続続「羅生門」の彫版

 午後5時すぎ、雨天。気温摂氏22度。雨は、小降りになっている。湿気が多い。こう云うときは肋間に神経痛がでる。
 木版漫画「羅生門」の彫版作業は順調である。併し、彫りの進み具合は相変わらず遅々としているが。今は、31枚目の3コマ目を彫り終った。この分でゆくと、7月上旬には全34枚の彫版は終了するかもしれない。終了すればいいなと思っている。

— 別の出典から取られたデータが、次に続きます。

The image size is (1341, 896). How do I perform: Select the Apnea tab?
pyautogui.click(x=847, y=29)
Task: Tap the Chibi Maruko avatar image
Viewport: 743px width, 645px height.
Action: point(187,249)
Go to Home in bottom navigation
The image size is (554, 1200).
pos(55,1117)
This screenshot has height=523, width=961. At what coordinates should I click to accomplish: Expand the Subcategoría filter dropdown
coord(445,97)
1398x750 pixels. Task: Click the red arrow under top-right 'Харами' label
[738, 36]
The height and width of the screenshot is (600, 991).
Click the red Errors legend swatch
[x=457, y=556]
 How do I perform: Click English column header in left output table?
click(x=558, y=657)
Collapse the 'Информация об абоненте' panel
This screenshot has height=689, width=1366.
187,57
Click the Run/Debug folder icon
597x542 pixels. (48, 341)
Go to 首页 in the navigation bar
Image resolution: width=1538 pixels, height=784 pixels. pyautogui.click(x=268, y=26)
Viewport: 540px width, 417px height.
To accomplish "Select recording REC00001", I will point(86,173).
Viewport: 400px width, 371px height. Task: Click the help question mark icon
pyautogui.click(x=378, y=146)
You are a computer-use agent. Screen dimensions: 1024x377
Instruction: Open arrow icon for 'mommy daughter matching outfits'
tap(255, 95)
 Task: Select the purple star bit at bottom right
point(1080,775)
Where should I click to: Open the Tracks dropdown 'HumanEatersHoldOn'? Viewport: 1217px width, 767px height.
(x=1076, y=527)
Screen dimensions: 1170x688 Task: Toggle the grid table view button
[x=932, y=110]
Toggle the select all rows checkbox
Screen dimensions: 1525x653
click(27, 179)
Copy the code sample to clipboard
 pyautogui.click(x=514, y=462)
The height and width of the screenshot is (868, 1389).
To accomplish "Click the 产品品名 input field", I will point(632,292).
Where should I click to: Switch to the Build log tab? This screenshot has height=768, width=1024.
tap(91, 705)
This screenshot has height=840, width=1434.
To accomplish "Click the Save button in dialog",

 最近は、版画などの表現活動のほかに心霊現象研究、超自然現象の研究も始めている。と、云っても、心霊のほうは、もっぱら実話怪談の本を読んだり、ネットでそれらの記事を読んだりするだけで、心霊スポットへ行ったりはしない。もっとも、もう若くないので、そう云う所まで出掛けるのが大儀であり、実際のところ、深夜になって出掛けてゆくことができない。・・・何故、若者でもないのに50代をすぎて、こう云う興味が出てきたのかは、多分未知なる世界へ関心を持たずにはおれない心境、つまり、死後の世界が本格的に気になりだしたからだと思う。もう、50代の身体は、生きている世界(此岸)より死後の世界(彼岸)の成分ほうが割合が高いのだろうと思う。これも、ひとつの終活の一形式だろう。墓所よりも、自分が行く場所を確認したい欲求がつよい。
 普段、なにげなく生活していると、私たちは上も下もない、右も左も確定できない世界に居ることを信じることができない。地球が丸く、回転しながら太陽の周りをまわっているとは実感できない。今いる所を実感できないのに将来死んでゆく所を想像したり実感することは難しいだろう。併し、死後の世界は一説には光に包まれた天国であり、苦悩もなく、併し、希望(欲望)も夢(情念)もない所らしい。無味乾燥している。そして、地獄もないらしい。死後の世界は魂の世界であり、魂は異次元エネルギーの集まる所であり、現実世界と死後の世界を行ったり来たりしている、と云う。俄かには信じられない話で、これは異端であり、昔の西洋なら火炙りになるところだ。併し、どんなに荒唐無稽な話であっても、私たちは自分の居る所も定かに出来ない以上、どんなに変な話でも受け入れなければならないだろう。これは、好き嫌いの嗜好を別にしてゆかなければならない。・・・私にしても、このような話と、芸術、表現の話の間には、埋めても埋めきれない感覚の断絶があることを知っている。感覚的に不安定な状態である。